Directed by Darren Aronofsky
Starring Natalie Portman, Mila Kunis, Vincent Cassel, Winona Ryder, Barbara Hershey
It makes perfect sense that Darren Aronofsky, (The Wrestler, Requiem For A Dream), one of the finest of the current crop of American directors, would make a film about the price of perfection. As an artist, there’s no doubt that it’s something that he must struggle with; the personal sacrifices necessary to attain greatness. In the character of Nina (Portman), a driven ballerina desperate to land the lead role in a production of Swan Lake, he has the perfect vehicle with which to explore how the sublimation of the personality in the service of art can have terrible, even damning consequences.
It’s heady stuff, and Portman excels in a role that is not only central to the film, in many ways it is the film. As the story progresses and Nina’s rivalry with new dancer Lily (Kunis) progresses, it becomes apparent that much of the film is subjective, taking place within Nina’s fragile and increasingly damaged mind. Exactly how much is never quite made clear, but as hallucination mounts on hallucination, and the film becomes more and more surreal we come to understand that what are seeing is the self-destruction of a mind from the inside.
It’s the relationship between Nina and Lily that drives the film, and though we might expect great acting from Portman by this stage of the game, it’s Kunis who really surprises with her confident, provocative performance. She is the black to Portman’s white: Lily is bold where Nina is withdrawn, brazen in her sexuality while Nina is almost frigid, and as the film progresses the question arises as to whether Lily is a real person at all, or the personification of Nina’s hidden desires and hungers, conjured up by her fracturing psyche.
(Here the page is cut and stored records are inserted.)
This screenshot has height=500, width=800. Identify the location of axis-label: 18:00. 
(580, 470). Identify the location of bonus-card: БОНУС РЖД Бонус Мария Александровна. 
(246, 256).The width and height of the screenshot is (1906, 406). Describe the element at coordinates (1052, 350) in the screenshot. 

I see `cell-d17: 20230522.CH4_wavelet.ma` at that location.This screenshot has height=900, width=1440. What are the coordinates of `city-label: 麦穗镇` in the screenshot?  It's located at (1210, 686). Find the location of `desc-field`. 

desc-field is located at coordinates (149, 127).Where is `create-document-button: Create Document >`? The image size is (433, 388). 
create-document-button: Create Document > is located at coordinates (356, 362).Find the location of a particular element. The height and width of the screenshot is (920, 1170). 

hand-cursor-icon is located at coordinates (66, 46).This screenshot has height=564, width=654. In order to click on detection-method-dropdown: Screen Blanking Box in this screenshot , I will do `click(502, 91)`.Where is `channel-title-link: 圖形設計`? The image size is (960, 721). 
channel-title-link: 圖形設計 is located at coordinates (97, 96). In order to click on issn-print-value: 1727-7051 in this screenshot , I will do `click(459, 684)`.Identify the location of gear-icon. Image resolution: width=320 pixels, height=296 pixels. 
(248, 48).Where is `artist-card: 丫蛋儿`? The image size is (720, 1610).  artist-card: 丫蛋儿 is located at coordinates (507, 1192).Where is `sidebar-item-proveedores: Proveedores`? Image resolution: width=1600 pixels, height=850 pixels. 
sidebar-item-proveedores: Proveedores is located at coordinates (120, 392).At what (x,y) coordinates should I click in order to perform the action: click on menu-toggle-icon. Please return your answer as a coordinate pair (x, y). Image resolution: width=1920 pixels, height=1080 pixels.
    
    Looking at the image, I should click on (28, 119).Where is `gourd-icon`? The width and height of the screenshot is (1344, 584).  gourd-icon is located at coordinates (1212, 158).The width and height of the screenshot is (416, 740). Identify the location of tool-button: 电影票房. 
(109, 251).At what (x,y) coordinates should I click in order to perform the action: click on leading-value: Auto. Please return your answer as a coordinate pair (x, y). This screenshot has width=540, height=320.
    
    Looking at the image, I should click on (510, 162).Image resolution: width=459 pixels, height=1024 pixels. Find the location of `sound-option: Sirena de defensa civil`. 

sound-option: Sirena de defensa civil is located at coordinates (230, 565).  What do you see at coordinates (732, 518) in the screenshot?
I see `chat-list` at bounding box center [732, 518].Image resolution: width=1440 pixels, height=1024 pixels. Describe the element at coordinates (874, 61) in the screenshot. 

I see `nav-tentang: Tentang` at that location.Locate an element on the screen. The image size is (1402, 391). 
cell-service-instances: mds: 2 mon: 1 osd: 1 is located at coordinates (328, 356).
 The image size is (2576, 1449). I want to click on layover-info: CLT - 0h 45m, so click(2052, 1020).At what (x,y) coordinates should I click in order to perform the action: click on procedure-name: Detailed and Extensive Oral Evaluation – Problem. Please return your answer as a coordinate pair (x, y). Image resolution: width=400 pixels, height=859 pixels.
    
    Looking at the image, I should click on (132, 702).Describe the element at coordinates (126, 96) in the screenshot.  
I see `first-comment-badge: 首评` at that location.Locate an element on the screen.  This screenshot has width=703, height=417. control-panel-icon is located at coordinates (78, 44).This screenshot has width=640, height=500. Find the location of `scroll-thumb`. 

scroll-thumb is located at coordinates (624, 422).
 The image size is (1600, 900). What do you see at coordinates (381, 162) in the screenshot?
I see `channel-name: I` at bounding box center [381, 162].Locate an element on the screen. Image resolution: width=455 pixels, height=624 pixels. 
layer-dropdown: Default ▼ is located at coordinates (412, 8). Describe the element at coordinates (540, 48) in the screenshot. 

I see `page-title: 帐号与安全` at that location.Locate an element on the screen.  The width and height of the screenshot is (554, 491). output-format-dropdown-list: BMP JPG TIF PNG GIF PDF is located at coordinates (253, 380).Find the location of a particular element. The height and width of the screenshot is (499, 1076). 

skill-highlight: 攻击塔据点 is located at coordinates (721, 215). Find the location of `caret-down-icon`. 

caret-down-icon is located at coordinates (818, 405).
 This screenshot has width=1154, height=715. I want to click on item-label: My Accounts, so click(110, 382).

Aronofsky directs with the assured technical mastery we’ve come to expect from him, giving the proceedings a dark and glossy sheen that perfectly heightens the troubling, unsettling subject matter. The whole film has a strange and off-kilter mood that grows and grows until, by the time the credits roll, we have followed Nina so far down the rabbit hole it feels like we, too, are succumbing to her madness and despair. It’s an exhilarating film, but also an incredibly draining one that leaves the audience numb with emotional exhaustion. Make no mistake; although set in the world of professional dance, Black Swan is a horror movie, in much the same way that Requiem For A Dream is a horror movie, and with a similar psychological toll on the viewer.
To say anything more would be a disservice. This is, quite simply, one of the best films of the year, cementing Aronofsky’s place in the filmmaking firmament. Delirious, demented, haunting and harrowing, filled with terrors both physical and psychological, Black Swan is a nigh-on perfect cinematic experience, an instant classic that will be talked about for years to come. See it.